Index Only Scan will will support covering projections in the future (see IsQueryValidForIndexOnlyScan)

Conclusion

A year ago, DocumentDB's RUM indexes had a significant limitation for pagination queries: even with the right compound index, the planner would fall back to a Bitmap Index Scan followed by a full Sort, meaning every matching document had to be collected and sorted before the first result could be returned. A LIMIT 10 query on 10,000 documents would examine all 10,000—defeating the purpose of the compound index.

With v0.112-0, this is fixed. The new documentdb_extended_rum index type, combined with the RumOrderedScan execution path, reduces the gap with native MongoDB behavior:

The index encodes sort direction directly in the pathspec ({ "ts": -1 })
The planner chooses an Index Scan instead of a Bitmap Index Scan
No Sort node appears in the plan
LIMIT 10 examines exactly 10 index entries and 10 documents

This is more than just a cosmetic change. In time-series queries—such as filtering on a low-cardinality field, sorting by timestamp descending, and retrieving the first page—the difference between the two plans ranges from O(result) to O(total size).
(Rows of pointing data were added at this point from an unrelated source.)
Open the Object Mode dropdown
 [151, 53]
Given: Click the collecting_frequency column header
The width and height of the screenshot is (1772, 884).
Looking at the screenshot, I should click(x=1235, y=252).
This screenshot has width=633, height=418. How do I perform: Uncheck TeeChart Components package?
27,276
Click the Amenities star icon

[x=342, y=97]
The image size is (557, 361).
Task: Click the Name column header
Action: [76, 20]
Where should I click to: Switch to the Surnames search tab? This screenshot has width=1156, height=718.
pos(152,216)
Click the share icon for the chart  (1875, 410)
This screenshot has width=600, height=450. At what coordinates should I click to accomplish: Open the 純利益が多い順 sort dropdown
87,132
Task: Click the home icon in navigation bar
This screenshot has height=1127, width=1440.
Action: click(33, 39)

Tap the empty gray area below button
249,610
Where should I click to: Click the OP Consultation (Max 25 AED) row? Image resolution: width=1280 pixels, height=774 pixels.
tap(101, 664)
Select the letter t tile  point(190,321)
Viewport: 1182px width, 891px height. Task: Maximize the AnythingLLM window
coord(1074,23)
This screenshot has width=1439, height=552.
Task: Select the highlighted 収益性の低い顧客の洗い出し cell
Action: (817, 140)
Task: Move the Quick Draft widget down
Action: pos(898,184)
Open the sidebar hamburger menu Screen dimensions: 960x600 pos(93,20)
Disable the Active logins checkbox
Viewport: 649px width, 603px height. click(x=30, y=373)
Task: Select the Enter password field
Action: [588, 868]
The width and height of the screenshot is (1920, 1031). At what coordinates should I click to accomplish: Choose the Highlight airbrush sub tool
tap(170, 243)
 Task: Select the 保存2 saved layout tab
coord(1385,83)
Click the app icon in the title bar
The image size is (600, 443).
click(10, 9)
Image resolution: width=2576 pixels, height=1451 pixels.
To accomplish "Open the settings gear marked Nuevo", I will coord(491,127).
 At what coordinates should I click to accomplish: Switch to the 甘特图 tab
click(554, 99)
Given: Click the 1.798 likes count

For OLTP systems, pagination queries are common and need to be quick, scalable, and predictable, since they show results to the user before she selects, refines filters, or moves to the next page.

This ordered scan is also essential for TTL indexes to efficiently identify expiration candidates.

The key ingredients that make this work together are visible from the DocumentDB open-source code:

documentdb_extended_rum—composite pathspec with explicit sort direction
bson_extended_rum_composite_path_ops — single operator class covering all fields
RumOrderedScan — B-tree walk in index order via orderStack, bypassing rumgetbitmap()
useSimpleScan — returns one tuple at a time, enabling true LIMIT pushdown
RumAllowOrderByRawKeys — the GUC that enables this path, now on by default

This behavior is enabled by default but not forced (it is a planner decision based on the query characteristics, with runtime adaptation to optimize the scan type):

postgres=# \dconfig *rum*order*

           List of configuration parameters
                  Parameter                   | Value
----------------------------------------------+-------
 documentdb_rum.enable_ordered_operator_scans | on
 documentdb_rum.forceRumOrderedIndexScan      | off
(2 rows)

In under a year, DocumentDB evolved from "RUM instead of GIN, but with the same pagination limitations" to "RUM with ordered scan, aligning more with MongoDB's IXSCAN behavior for ESR-pattern indexes". For developers implementing cursor-based pagination or queries with a selective filter and sorting on a time or sequence field, this marks the version at which it begins to function as expected. It also improves TTL indexes maintenance.